Перебирая одно за другим различные государства и часто невообразимо искажая их названия, Юнь-Хаб, наконец, добрался до Европы, где тотчас же отыскал и показал Францию с Англией. Потом, пропустив всё остальное, перешёл к России, где также показал Петербург, Москву и, не знаю почему именно, Уральские горы. Показания его относительно России оказались настолько обширны, что он даже знал о сожжении Москвы французами. Когда эту фразу мой переводчик никак не мог понять и передать, то Юнь-Хаб взял пеплу из горшка, в котором закуривают трубки, положил на то место карты, где обозначена Москва и сказал: «французы».
Затем разговор перешёл опять на Корею. Здесь начальник выказал большую осторожность, даже подозрительность и давал только самые уклончивые ответы. Когда я спрашивал у него, сколько в Кыген-Пу жителей? далеко ли отсюда до корейской столицы? много ли у них войска? - то на всё это получил один и тот же ответ: «много».
На вопрос: почему корейцы не пускают в свой город русских и не ведут с ними торговли? Юнь-Хаб отвечал, что этого не хочет их царь, за нарушение приказания которого без дальнейших рассуждений отправят на тот свет. При этом он наивно просил передать нашим властям, чтобы выдали обратно всех переселившихся к нам корейцев, и он тотчас же прикажет всем им отрезать головы.
Между тем принесли для меня угощение, состоявшее иэ больших, довольно вкусных груш, чищеных кедровых орехов и каких-то пряников.
Во время еды всего этого начальник, оказавшийся не менее любопытным, чем и его подчиненные, рассматривал бывшие со мной вещи: штуцер, револьвер и подзорную трубу.
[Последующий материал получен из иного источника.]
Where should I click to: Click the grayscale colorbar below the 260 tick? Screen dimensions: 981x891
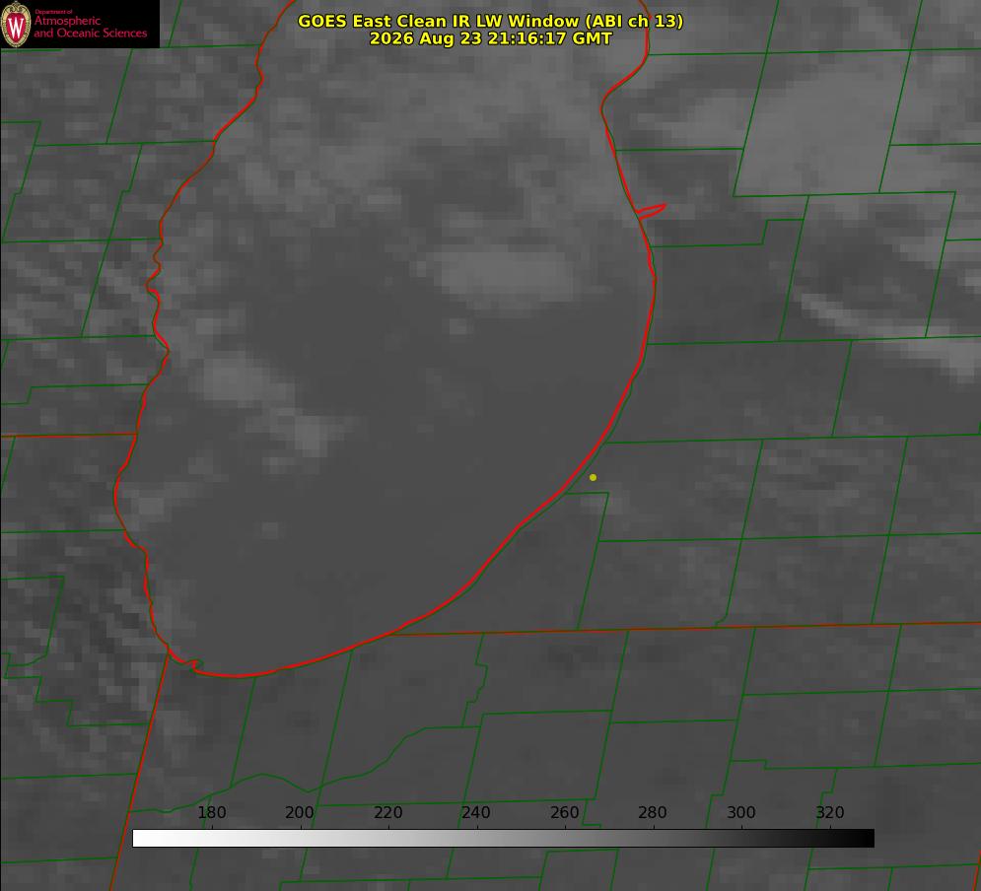tap(565, 839)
Всё это он, вероятно, видел ещё прежде, потому что знал, как обращаться с револьвером и подзорной трубой.
Между тем бывшие со мной солдаты беседовали в стороне, как умели, с корейцами, даже боролись с ними и показывали разные гимнастические фокусы. Всё это очень нравилось окружавшей их толпе и, наконец, когда один из солдат проплясал в присядку, то это привело в такой восторг корейцев, что они решились даже доложить о подобной потехе своему начальнику.
Последний также пожелал видеть пляску, а потому солдат еще раз проплясал перед нами к полному удовольствию всех присутствующих и самого Юнь-Хаба.
В это время привели на суд трёх виновных, уличённых в покраже коровы.
Представ пред лицом своего начальника, подсудимые поверглись ниц и что-то бормотали минут с пять. Выслушав такое, вероятно, оправдание, Юнь-Хаб сказал отрывисто несколько слов, и полицейские, схватив виновных за чубы - что весьма удобно при корейской причёске - потащили их куда-то в город.
После суда разговор продолжался недолго и, наконец, когда я объявил, что желаю уйти, то Юнь-Хаб тотчас же встал и вежливо раскланялся.
На прощанье он только пожелал, чтобы я выстрелил из штуцера, для чего приказал поставить небольшую доску на расстоянии около ста шагов. Когда я выстрелил и пуля, пробив эту доску, далеко ещё пошла рикошетами по полю, то вся толпа издала какой-то громкий, отрывистый звук, вероятно, знак одобрения, а Юнь-Хаб тонко улыбнулся и вторично раскланялся со мной.
Затем, усевшись на носилки, с прежней церемонией и пением он двинулся в крепость. Я же с своими солдатами в сопровождении всей толпы направился к берегу и, переправившись через реку, поехал обратно в Новгородскую гавань, откуда вскоре предпринял экспедицию для исследования Южноуссурийского края.